Detrás del mito de las milanesas se encierra otro más fuerte: la carne de vaca, detrás del cual hay otro: LA CARNE, sin la cual la suma de creencias arraigadas supone que todos moriríamos en poco tiempo.
Y así, como todos piensan que si suman sandía con vino morirán como envenenados, muchos piensan que si dejan de comer carne, comer menos o sustituirla aflorarán las mil desgracias sobre ellos.

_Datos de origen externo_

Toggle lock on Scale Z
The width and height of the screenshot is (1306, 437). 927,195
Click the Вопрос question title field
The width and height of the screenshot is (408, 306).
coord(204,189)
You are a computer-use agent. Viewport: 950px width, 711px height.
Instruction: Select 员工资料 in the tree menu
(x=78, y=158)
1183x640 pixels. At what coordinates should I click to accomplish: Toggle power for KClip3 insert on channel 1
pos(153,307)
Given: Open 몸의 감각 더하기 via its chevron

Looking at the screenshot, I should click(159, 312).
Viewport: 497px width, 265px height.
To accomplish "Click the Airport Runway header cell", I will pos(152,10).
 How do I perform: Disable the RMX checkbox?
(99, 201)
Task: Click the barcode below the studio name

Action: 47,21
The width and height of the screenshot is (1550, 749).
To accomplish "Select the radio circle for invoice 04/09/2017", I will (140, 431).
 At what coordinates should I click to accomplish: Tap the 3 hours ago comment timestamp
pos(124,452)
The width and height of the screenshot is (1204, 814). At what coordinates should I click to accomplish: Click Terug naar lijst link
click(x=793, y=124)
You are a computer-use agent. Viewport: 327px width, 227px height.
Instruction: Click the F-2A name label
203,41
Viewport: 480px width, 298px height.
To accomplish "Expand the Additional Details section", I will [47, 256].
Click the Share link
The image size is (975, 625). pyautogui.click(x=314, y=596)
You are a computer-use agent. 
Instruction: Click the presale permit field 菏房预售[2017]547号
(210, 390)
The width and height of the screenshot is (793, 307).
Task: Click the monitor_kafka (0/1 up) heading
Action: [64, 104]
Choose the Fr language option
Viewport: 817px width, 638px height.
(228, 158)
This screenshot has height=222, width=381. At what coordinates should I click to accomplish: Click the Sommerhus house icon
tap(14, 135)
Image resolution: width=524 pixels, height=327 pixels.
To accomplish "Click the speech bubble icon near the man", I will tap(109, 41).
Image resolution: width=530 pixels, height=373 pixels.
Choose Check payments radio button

Lo expresaremos de un saque: las milanesas y todo lo que suelen rodearla (mayonesa, papas fritas, tortillas) suman enfermedad. Es cierto que son riquísimas. Pero es también cierto que un tipo de cuarenta años, estuvo comiendo a lo largo de su vida unos dos mil platos de milanesas, cerca de una tonelada de carne frita, que como una trituradora funcionando no puede no haberle hecho algún daño.
Todo servido primero con la sonrisa y ternura de mamá y abuela, luego de su dulce mujercita.
¿Conclusión?
Deberíamos ponernos a investigar la incidencia de los mitos y creencias erróneas familiares en la mala alimentación de todos nosotros.